# [Supplied material]
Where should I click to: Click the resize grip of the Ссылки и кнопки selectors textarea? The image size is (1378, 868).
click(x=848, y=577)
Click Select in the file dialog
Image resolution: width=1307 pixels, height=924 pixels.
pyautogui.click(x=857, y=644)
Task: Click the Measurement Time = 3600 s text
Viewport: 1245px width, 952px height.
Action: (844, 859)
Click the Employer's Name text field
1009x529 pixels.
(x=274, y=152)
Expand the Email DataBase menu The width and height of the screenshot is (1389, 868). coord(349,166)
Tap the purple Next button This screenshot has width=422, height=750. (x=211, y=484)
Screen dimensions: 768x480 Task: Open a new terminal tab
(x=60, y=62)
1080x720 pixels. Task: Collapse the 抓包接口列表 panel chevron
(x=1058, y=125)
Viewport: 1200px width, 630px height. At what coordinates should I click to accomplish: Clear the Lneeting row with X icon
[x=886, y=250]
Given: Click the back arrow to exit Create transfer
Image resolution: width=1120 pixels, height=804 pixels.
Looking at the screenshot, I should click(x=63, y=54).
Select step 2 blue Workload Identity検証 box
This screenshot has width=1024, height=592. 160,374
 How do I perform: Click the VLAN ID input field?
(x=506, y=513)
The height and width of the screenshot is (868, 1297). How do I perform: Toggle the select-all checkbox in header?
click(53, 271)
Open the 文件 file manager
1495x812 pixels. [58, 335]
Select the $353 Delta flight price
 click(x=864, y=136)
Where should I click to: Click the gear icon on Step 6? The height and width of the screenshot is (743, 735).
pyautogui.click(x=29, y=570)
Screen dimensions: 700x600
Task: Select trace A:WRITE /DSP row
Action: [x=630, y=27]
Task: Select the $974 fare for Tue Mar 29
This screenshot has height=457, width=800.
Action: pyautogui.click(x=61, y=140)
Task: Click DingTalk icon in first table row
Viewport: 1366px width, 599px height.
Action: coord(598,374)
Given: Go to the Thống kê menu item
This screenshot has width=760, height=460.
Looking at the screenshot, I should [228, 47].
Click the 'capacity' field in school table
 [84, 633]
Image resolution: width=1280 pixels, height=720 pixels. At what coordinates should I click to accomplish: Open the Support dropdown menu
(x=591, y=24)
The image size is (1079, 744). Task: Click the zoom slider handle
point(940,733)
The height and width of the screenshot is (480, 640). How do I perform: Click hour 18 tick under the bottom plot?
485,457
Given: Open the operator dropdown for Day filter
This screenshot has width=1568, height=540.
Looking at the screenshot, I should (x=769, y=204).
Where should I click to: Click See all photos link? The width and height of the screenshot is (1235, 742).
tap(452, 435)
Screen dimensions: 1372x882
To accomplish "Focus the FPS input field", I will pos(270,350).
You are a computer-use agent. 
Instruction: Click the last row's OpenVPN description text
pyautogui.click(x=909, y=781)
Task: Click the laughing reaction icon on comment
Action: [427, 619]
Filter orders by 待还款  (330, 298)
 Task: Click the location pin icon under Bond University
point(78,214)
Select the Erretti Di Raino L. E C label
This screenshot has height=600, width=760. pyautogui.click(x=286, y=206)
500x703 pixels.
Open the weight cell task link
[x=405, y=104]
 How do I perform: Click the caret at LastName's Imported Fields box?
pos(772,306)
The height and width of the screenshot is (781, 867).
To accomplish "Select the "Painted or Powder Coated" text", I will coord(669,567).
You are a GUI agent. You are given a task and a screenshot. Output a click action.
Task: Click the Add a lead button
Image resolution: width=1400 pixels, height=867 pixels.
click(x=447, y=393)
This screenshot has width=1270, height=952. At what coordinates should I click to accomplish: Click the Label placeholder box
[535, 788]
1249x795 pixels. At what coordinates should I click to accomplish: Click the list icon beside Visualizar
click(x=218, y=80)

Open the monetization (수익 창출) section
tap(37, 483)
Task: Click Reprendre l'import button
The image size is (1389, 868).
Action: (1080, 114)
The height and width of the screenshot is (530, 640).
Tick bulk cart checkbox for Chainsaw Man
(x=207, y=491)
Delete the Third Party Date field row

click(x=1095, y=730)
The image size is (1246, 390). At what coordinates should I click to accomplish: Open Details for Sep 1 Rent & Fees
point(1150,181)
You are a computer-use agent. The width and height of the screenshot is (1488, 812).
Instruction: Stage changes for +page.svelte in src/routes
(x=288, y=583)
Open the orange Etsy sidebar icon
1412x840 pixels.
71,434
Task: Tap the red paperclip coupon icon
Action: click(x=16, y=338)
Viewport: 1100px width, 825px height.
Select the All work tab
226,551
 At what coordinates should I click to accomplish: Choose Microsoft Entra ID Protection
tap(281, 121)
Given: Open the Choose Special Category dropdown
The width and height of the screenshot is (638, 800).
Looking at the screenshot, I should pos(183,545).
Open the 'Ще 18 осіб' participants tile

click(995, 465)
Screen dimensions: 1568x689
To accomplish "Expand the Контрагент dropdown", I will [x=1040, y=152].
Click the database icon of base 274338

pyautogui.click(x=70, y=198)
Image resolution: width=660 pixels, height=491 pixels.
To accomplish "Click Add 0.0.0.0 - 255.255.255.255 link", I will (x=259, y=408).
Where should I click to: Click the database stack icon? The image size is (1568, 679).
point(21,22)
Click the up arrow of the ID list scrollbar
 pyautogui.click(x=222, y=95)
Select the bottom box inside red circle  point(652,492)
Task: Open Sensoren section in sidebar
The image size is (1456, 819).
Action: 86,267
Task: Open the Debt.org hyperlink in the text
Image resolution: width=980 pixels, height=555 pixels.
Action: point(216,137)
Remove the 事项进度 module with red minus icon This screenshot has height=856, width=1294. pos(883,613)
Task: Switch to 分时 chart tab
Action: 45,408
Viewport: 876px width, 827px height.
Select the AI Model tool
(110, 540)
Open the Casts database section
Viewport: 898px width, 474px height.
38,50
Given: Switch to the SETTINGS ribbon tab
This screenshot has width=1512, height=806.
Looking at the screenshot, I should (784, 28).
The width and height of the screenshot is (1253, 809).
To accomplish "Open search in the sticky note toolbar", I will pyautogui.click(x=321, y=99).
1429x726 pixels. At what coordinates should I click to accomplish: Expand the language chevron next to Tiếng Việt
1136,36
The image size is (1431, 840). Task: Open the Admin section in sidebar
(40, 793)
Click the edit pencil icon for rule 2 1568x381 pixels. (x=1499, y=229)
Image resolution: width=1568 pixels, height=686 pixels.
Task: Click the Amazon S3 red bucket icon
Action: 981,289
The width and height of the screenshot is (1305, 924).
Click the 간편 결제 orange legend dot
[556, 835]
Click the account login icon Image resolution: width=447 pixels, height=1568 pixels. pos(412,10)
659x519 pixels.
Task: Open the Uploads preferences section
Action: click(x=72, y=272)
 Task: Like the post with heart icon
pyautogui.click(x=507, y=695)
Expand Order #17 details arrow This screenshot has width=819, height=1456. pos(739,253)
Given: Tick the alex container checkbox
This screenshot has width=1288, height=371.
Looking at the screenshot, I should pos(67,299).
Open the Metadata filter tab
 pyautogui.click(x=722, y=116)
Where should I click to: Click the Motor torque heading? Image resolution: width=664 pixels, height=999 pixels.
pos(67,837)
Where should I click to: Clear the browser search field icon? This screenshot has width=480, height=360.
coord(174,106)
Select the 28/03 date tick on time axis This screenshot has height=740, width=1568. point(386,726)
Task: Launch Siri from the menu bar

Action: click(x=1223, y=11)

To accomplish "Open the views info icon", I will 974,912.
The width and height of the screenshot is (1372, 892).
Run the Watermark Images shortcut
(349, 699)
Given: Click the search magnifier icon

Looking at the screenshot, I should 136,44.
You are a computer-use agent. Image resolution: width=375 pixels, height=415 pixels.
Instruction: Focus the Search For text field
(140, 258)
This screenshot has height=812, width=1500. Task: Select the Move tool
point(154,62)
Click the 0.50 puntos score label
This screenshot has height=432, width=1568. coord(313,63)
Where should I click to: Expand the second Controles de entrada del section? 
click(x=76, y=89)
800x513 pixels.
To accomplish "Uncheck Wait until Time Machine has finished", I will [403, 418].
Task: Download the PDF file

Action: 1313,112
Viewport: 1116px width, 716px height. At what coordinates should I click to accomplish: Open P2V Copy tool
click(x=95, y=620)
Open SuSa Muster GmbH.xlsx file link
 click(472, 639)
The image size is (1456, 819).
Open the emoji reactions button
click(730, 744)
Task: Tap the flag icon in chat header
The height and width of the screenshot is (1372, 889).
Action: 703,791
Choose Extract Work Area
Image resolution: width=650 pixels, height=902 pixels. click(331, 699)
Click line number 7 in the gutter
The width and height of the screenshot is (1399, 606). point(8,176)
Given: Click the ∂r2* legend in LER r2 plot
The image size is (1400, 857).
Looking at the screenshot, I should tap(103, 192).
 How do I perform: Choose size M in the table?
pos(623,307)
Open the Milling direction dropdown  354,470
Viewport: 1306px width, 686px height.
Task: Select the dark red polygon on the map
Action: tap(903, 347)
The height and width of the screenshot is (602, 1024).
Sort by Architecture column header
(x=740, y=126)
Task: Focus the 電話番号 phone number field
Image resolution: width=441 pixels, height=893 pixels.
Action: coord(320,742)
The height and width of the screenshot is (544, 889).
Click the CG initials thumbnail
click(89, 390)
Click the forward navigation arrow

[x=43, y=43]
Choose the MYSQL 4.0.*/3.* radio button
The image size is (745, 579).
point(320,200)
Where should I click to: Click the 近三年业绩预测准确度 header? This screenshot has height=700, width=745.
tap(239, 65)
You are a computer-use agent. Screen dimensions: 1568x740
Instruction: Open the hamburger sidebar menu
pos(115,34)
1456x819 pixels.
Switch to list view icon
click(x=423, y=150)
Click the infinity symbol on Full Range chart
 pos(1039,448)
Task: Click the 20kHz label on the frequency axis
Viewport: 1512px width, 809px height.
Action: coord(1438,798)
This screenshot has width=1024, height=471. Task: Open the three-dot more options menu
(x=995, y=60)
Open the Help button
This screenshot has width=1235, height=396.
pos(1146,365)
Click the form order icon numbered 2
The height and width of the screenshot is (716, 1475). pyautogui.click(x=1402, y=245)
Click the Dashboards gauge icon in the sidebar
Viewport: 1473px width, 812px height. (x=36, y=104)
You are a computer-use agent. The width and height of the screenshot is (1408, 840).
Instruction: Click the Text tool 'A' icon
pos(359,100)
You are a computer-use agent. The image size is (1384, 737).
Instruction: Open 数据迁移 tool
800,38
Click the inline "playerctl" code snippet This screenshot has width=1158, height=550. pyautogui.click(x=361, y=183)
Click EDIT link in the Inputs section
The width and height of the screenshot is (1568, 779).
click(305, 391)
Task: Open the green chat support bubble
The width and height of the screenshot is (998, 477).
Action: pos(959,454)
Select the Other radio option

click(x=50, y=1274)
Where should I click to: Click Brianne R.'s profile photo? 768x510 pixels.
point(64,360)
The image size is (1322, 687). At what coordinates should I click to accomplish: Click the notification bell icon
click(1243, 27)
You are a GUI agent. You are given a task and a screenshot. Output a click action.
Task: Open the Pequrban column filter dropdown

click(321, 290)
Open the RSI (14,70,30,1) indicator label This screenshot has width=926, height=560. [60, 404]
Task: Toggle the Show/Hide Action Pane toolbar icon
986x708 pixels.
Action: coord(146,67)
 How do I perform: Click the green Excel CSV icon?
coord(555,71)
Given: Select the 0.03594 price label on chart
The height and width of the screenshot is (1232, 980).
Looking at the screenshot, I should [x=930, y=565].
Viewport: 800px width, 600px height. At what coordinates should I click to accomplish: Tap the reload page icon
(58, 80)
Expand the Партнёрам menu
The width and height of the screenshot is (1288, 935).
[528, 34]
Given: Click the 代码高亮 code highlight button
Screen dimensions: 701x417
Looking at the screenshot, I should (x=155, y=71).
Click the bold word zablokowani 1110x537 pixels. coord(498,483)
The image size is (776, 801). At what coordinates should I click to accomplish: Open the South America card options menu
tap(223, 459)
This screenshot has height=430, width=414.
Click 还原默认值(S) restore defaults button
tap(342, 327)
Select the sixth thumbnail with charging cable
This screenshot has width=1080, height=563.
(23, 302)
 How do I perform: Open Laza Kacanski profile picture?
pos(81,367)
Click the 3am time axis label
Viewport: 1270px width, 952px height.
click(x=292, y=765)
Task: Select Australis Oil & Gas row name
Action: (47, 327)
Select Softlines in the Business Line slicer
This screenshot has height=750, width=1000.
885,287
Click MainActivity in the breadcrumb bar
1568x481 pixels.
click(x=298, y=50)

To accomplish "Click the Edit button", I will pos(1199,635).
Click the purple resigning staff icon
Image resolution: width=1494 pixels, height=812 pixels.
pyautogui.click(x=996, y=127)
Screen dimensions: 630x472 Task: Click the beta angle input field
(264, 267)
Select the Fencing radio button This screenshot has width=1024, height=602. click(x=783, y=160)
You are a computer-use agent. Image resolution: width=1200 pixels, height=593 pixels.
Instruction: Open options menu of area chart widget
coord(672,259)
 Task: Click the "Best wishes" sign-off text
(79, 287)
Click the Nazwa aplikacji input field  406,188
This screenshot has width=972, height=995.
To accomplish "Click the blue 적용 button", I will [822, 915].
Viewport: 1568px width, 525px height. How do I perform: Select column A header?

# [Set task]
Could you convert the rows into a JSON list of strings, one string per line with blank lines left out, starting at the line that has "You are a computer-use agent. The image" and stopping after the line that has "click(1243, 27)"?

# [Solution for this exercise]
[
  "You are a computer-use agent. The image size is (1384, 737).",
  "Instruction: Open 数据迁移 tool",
  "800,38",
  "Click the inline \"playerctl\" code snippet This screenshot has width=1158, height=550. pyautogui.click(x=361, y=183)",
  "Click EDIT link in the Inputs section",
  "The width and height of the screenshot is (1568, 779).",
  "click(305, 391)",
  "Task: Open the green chat support bubble",
  "The width and height of the screenshot is (998, 477).",
  "Action: pos(959,454)",
  "Select the Other radio option",
  "click(x=50, y=1274)",
  "Where should I click to: Click Brianne R.'s profile photo? 768x510 pixels.",
  "point(64,360)",
  "The image size is (1322, 687). At what coordinates should I click to accomplish: Click the notification bell icon",
  "click(1243, 27)"
]